> **THE PROBLEM**:
An exact copy of every record below is what's needed here.

(Dataset entries)
----------

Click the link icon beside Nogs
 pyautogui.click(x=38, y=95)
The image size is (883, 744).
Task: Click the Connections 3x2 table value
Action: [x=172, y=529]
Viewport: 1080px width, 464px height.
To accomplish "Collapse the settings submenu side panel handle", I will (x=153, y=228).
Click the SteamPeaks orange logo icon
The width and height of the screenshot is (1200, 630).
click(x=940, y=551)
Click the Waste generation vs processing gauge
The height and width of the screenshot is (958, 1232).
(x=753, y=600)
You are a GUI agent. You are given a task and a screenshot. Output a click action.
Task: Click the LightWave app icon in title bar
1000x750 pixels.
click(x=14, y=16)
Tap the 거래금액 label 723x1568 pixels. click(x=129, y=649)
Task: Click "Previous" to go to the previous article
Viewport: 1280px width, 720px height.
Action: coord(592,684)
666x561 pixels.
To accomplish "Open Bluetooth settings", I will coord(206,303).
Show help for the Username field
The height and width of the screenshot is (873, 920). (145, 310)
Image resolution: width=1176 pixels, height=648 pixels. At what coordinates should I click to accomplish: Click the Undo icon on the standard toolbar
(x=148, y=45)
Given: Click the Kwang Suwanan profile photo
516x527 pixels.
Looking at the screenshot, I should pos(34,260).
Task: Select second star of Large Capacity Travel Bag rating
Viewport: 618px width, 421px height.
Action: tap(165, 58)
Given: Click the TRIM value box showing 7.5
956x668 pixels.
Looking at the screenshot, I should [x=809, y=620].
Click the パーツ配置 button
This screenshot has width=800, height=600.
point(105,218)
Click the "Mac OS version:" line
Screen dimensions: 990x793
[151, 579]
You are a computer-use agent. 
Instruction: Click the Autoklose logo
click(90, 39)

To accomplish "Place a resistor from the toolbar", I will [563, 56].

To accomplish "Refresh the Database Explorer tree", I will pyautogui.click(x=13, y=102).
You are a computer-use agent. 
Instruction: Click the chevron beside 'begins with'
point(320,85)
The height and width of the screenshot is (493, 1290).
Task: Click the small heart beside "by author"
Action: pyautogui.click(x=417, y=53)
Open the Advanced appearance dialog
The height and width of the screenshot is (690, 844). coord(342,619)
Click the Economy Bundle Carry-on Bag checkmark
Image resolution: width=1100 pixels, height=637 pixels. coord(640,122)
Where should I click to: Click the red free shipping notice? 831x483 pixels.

----------

> **FINAL ANSWER**:
Click the link icon beside Nogs
 pyautogui.click(x=38, y=95)
The image size is (883, 744).
Task: Click the Connections 3x2 table value
Action: [x=172, y=529]
Viewport: 1080px width, 464px height.
To accomplish "Collapse the settings submenu side panel handle", I will (x=153, y=228).
Click the SteamPeaks orange logo icon
The width and height of the screenshot is (1200, 630).
click(x=940, y=551)
Click the Waste generation vs processing gauge
The height and width of the screenshot is (958, 1232).
(x=753, y=600)
You are a GUI agent. You are given a task and a screenshot. Output a click action.
Task: Click the LightWave app icon in title bar
1000x750 pixels.
click(x=14, y=16)
Tap the 거래금액 label 723x1568 pixels. click(x=129, y=649)
Task: Click "Previous" to go to the previous article
Viewport: 1280px width, 720px height.
Action: coord(592,684)
666x561 pixels.
To accomplish "Open Bluetooth settings", I will coord(206,303).
Show help for the Username field
The height and width of the screenshot is (873, 920). (145, 310)
Image resolution: width=1176 pixels, height=648 pixels. At what coordinates should I click to accomplish: Click the Undo icon on the standard toolbar
(x=148, y=45)
Given: Click the Kwang Suwanan profile photo
516x527 pixels.
Looking at the screenshot, I should pos(34,260).
Task: Select second star of Large Capacity Travel Bag rating
Viewport: 618px width, 421px height.
Action: tap(165, 58)
Given: Click the TRIM value box showing 7.5
956x668 pixels.
Looking at the screenshot, I should [x=809, y=620].
Click the パーツ配置 button
This screenshot has width=800, height=600.
point(105,218)
Click the "Mac OS version:" line
Screen dimensions: 990x793
[151, 579]
You are a computer-use agent. 
Instruction: Click the Autoklose logo
click(90, 39)

To accomplish "Place a resistor from the toolbar", I will [563, 56].

To accomplish "Refresh the Database Explorer tree", I will pyautogui.click(x=13, y=102).
You are a computer-use agent. 
Instruction: Click the chevron beside 'begins with'
point(320,85)
The height and width of the screenshot is (493, 1290).
Task: Click the small heart beside "by author"
Action: pyautogui.click(x=417, y=53)
Open the Advanced appearance dialog
The height and width of the screenshot is (690, 844). coord(342,619)
Click the Economy Bundle Carry-on Bag checkmark
Image resolution: width=1100 pixels, height=637 pixels. coord(640,122)
Where should I click to: Click the red free shipping notice? 831x483 pixels.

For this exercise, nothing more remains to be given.